Marchio posterioore: denouinativo TRUE SKIN
Classe 3: make up e simili
Rifl soggettivO: consumatore spagnolo.
Il trib. conerma che non c’è rischio di confuisione
<<69 A global assessment of the likelihood of confusion implies some interdependence between the factors taken into account and, in particular, between the similarity of the trade marks and that of the goods or services covered. Accordingly, a low degree of similarity between those goods or services may be offset by a high degree of similarity between the marks, and vice versa (judgments of 29 September 1998, Canon, C‑39/97, EU:C:1998:442, paragraph 17, and of 14 December 2006, VENADO with frame and others, T‑81/03, T‑82/03 and T‑103/03, EU:T:2006:397, paragraph 74).
70 In the present case, the Board of Appeal concluded that, in the light of the identity of the goods at issue, the average degree of inherent distinctiveness of the earlier mark, the below-average degree of visual similarity and the average degree of phonetic similarity of the signs at issue as well as the finding that the conceptual comparison remained neutral or that there were no relevant conceptual differences that could help to distinguish between the signs at issue, there was a likelihood of confusion on the part of the Spanish-speaking public which did not understand English, the level of attention of which was average.

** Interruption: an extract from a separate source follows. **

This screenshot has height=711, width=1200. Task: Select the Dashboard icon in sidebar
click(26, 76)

71 In that regard, first, the applicant submits that the earlier mark is not essentially perceived as the word mark ‘true’, but that it is the figurative representation of that mark which makes it distinctive because, if that were not the case, that mark could not have been registered on account of the descriptiveness of the term ‘true’ for the English-speaking public. However, it must be pointed out that that argument is similar to that set out in paragraph 46 above and must therefore, for the reasons already stated in that paragraph, be rejected.

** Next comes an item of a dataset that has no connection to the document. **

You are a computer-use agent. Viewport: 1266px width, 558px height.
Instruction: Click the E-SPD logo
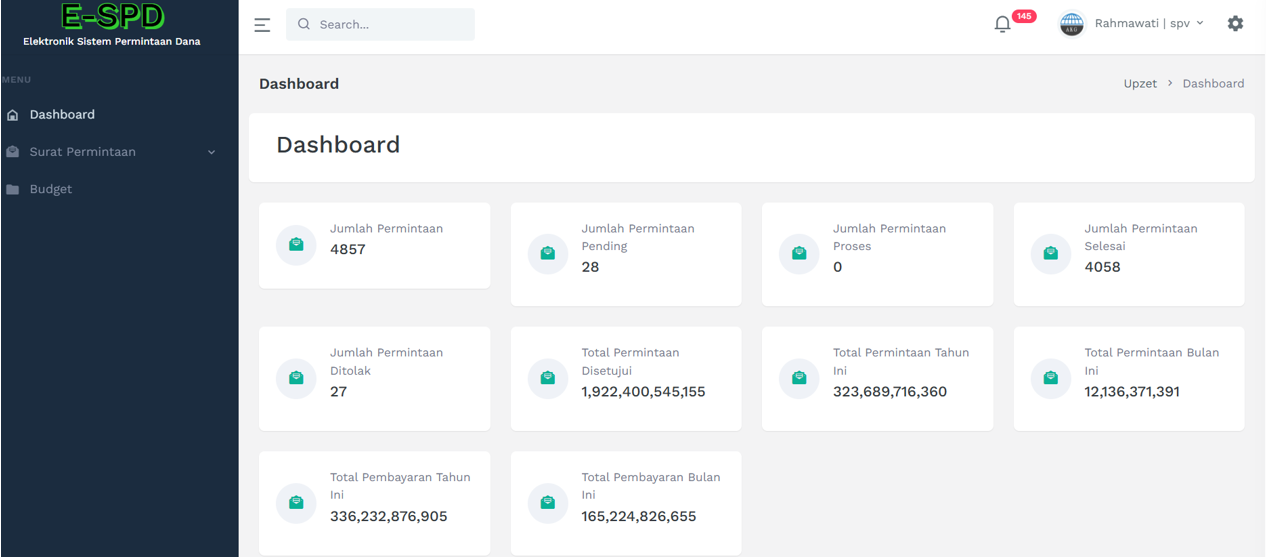coord(112,19)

72 Secondly, as regards the conceptual comparison, which the Board of Appeal incorrectly found to be neutral, whereas the signs at issue are conceptually different, it must be held that that error of assessment does not have any consequences in the context of the analysis of the likelihood of confusion. As the Board of Appeal pointed out and as the Court has held in paragraph 67 above, the concept is conveyed by one of the two word elements in the mark applied for, namely the element ‘skin’, which is understood as referring to the skin and which is, at best, weakly distinctive with regard to the goods at issue, with the result that the conceptual dissimilarity cannot counteract the overall similarity between the signs at issue.
73 Consequently, in spite of the error of assessment which was made as regards the conceptual comparison of the signs at issue and although there are certain differences between those signs, it must be held that, following a global assessment, the Board of Appeal was right in finding that there was a likelihood of confusion, within the meaning of Article 8(1)(b) of Regulation 2017/1001, on the part of the relevant public>>.